Source excerpt →
Factor of production
The basic inputs of a firm — land, labor, and capital. The firm combines them using a technology to produce its output.
Fixed cost
Costs that don’t depend on how many units of output a firm produces. For example, for a football team, the cost of constructing a stadium is a fixed cost, because it costs the same to build no matter how many games are played there. It is also a sunk cost if it has no resale value.
Game theory
A branch of mathematics relevant to understanding strategic interaction, modeling what strategy each player will take given the payoff to that strategy, given the strategies of other players, and investigating an equilibrium outcome for all players.
General equilibrium
A concept used to define an equilibrium in all markets in an economy. In a general equilibrium, all markets are simultaneously in equilibrium; in a partial equilibrium, only one market is in equilibrium.
Hotelling’s law
An observation that under certain conditions, firms will in equilibrium choose to market products that are minimally differentiated from each other.
Indifference curve
Different bundles of goods that yield the same level of utility to an individual.
Isocost
A cost curve where the cost is the same at all combinations of inputs along the curve.
Isoquant
A curve that shows all the combinations of inputs that produce the same output at all points along the curve.
Iterated elimination of dominant strategies
A method for solving games by eliminating at each step strategies that a rational player motivated to maximize his or her payoff would never choose.
Marginal cost
The cost incurred by a firm for producing one additional unit of output.
Marginal revenue
The revenue a firm earns from selling one additional unit of a product.
Marginal social cost
The cost incurred to society (including the firm) when an additional unit of output is produced.
Mixed strategy
A strategy in which the player assigns a probability to each of the pure strategies available to the player. For instance, a mixed strategy in Rock, Paper, Scissors is playing rock, paper, and scissors each about 1/3 of the time.
Monopolistic competition
A type of market structure with free entry and exit but where competing firms each attempt to differentiate their brand of product. It yields some welfare losses because firms do not produce at the minimum of average cost.

Set exercise A →
Turn the records running from the line containing "You are a computer-use agent." through the line containing "pos(382,192)" into a two-column CSV with columns instruction and click. Make one row per record, put each field in quotes with line breaks replaced by spaces, and leave out the pictures.

Information supplied →
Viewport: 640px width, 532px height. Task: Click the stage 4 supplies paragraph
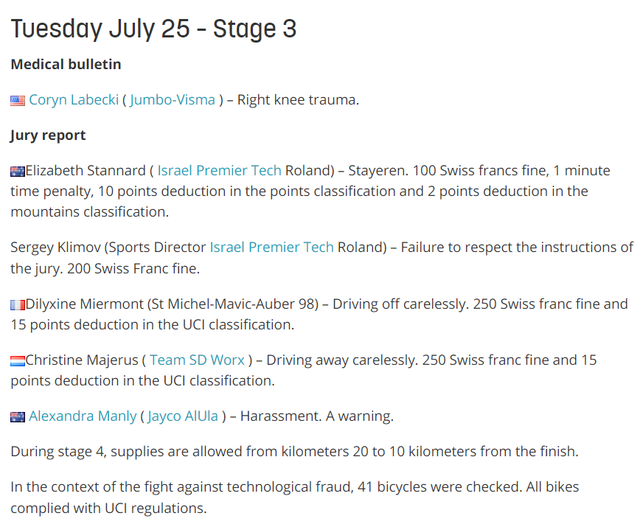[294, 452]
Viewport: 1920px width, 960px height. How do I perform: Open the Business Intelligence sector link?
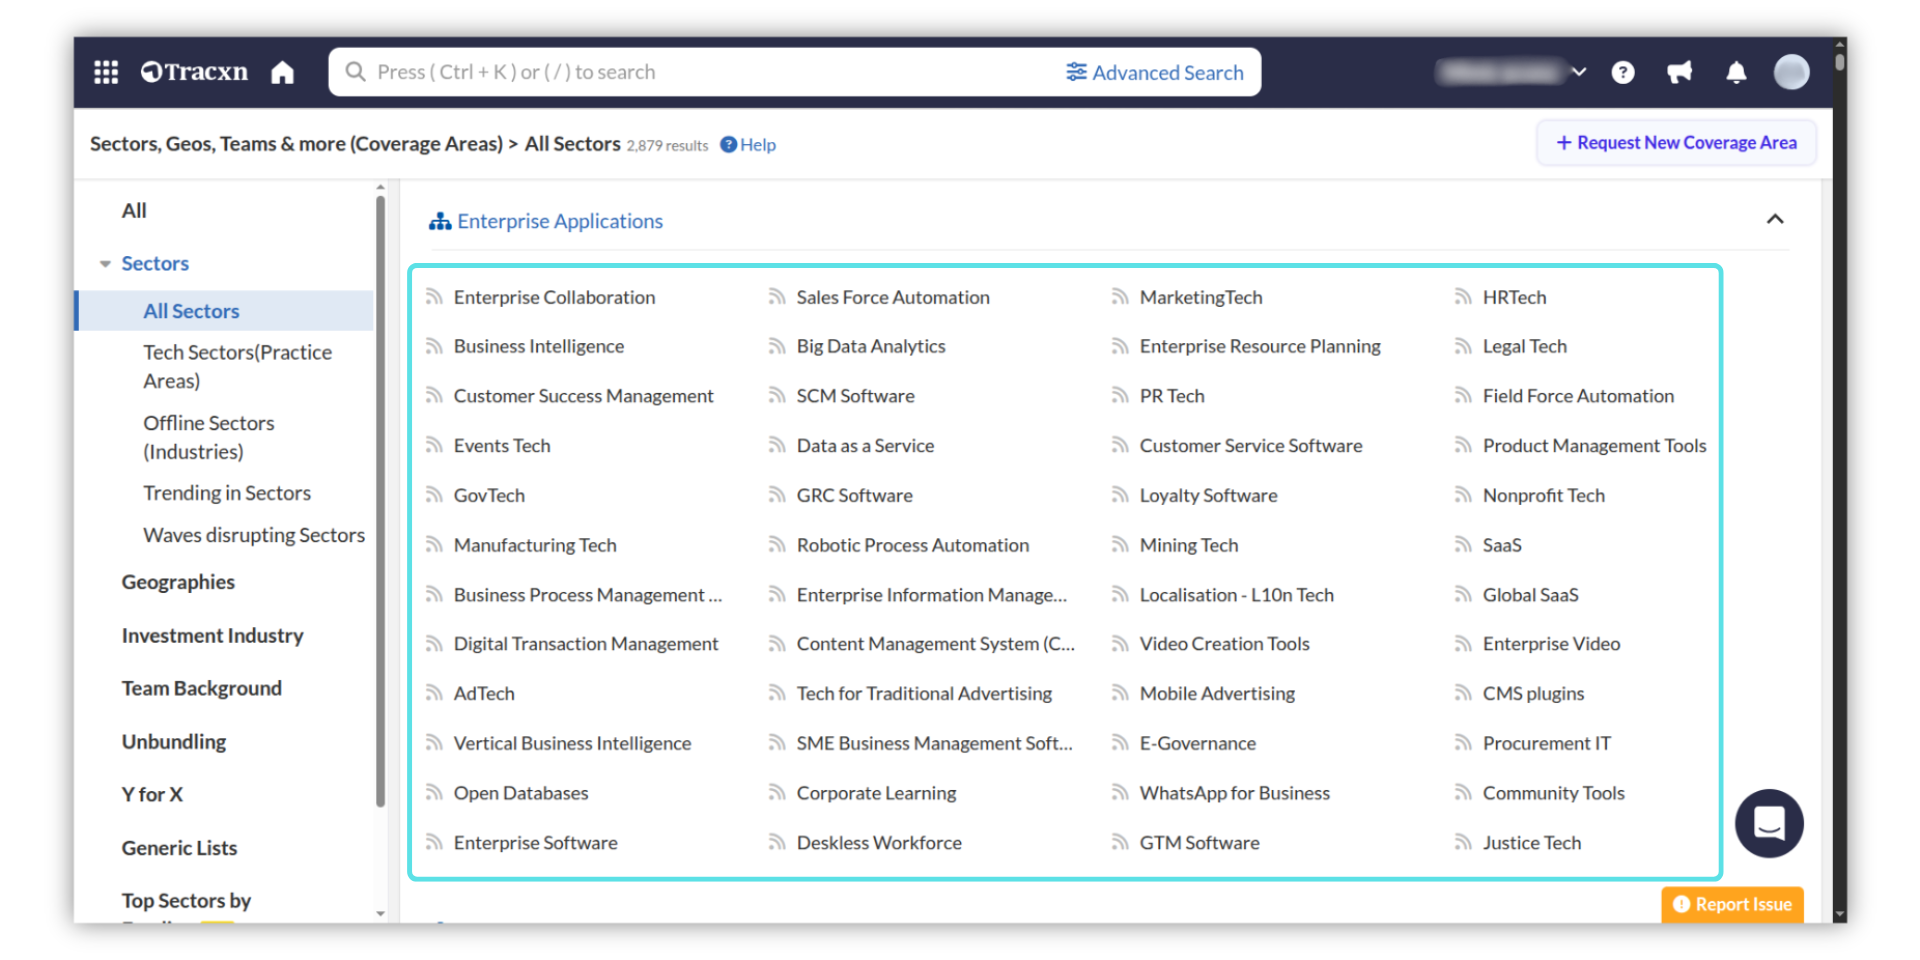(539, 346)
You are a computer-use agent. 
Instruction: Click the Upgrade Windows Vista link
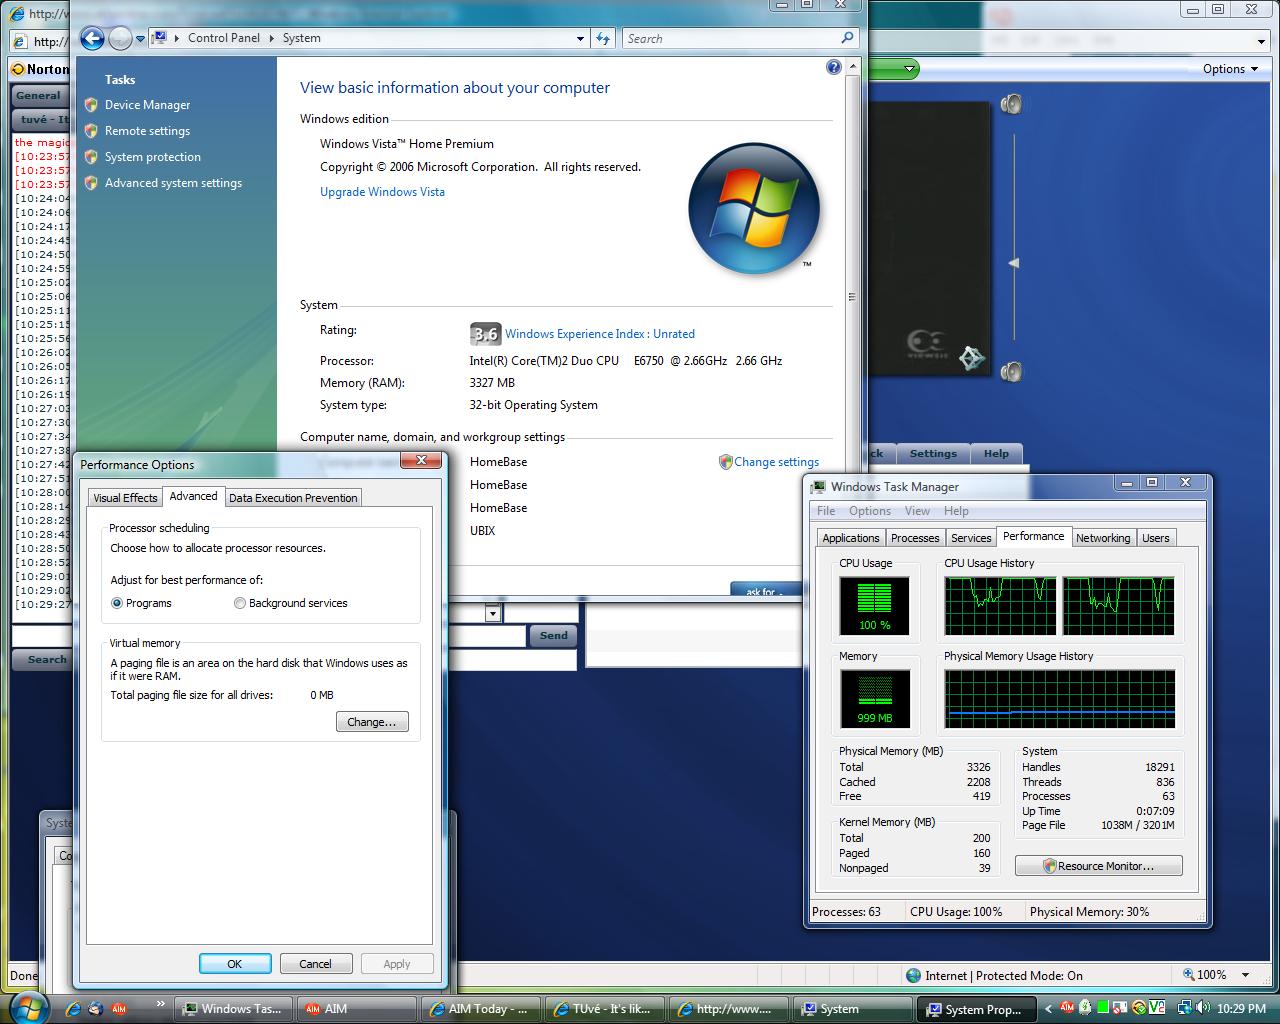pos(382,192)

--

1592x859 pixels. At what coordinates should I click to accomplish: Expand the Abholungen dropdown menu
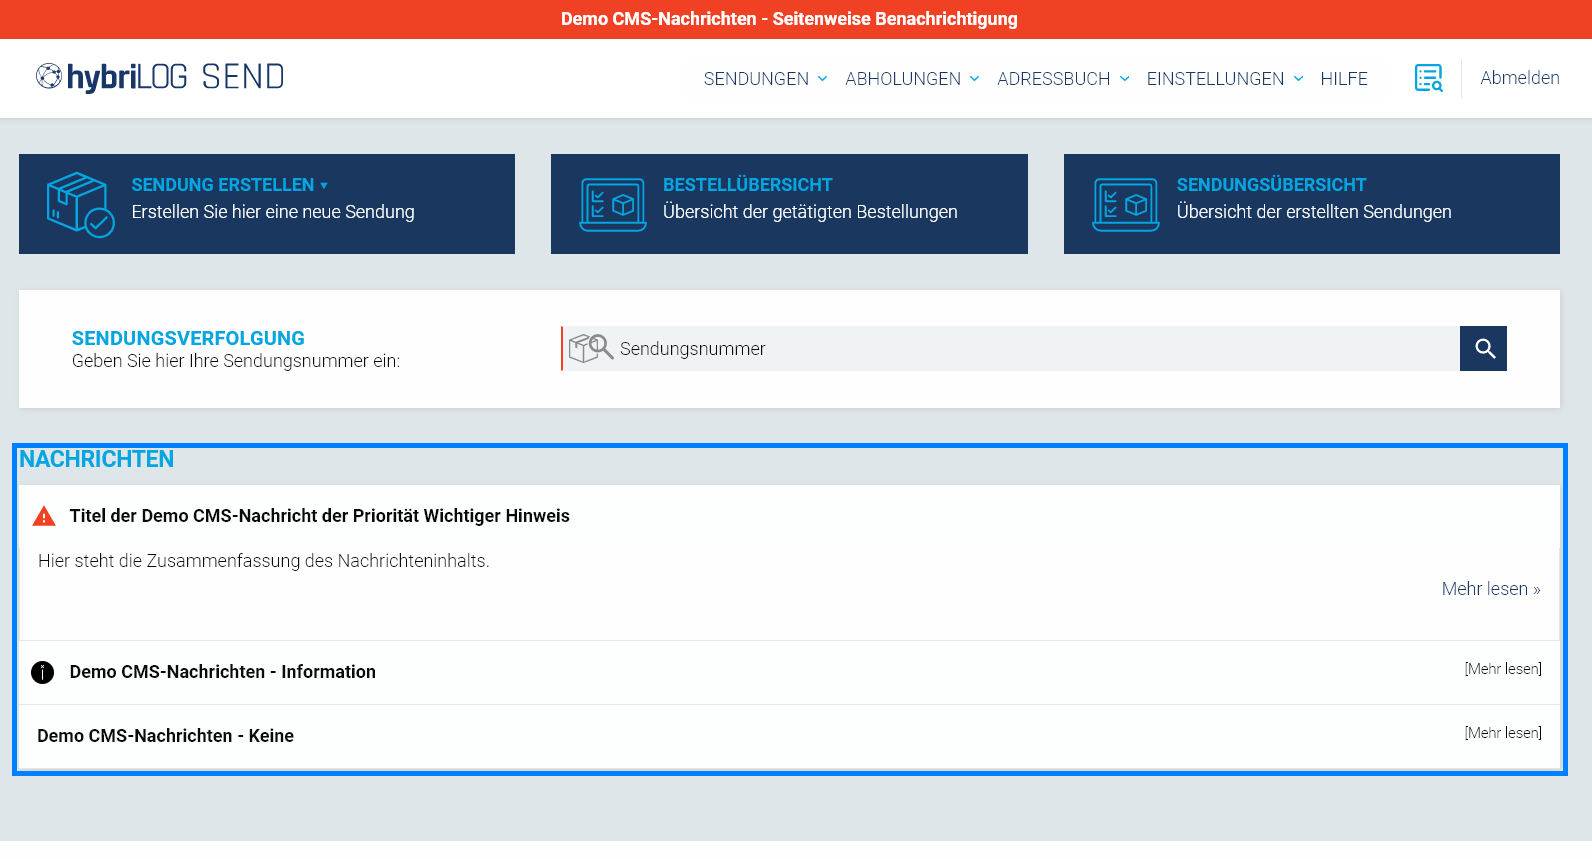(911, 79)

...

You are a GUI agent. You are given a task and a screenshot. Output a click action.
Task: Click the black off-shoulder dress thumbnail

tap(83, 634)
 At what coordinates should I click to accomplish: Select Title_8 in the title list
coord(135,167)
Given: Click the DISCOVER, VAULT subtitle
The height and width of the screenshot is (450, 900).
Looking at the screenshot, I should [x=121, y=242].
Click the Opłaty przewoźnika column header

Set exercise B →
Answer these questions from the economics glossary, one per line:
(i) What are the three basic inputs of a firm?
(ii) In the mixed strategy example for Rock, Paper, Scissors, how often is each option played?
(iii) What causes the welfare losses under monopolistic competition?

Worked solution A →
instruction,click
"You are a computer-use agent. Instruction: Click the Upgrade Windows Vista link","pos(382,192)"

Worked solution B →
(i) Land, labor, and capital.
(ii) About 1/3 of the time each.
(iii) Firms do not produce at the minimum of average cost.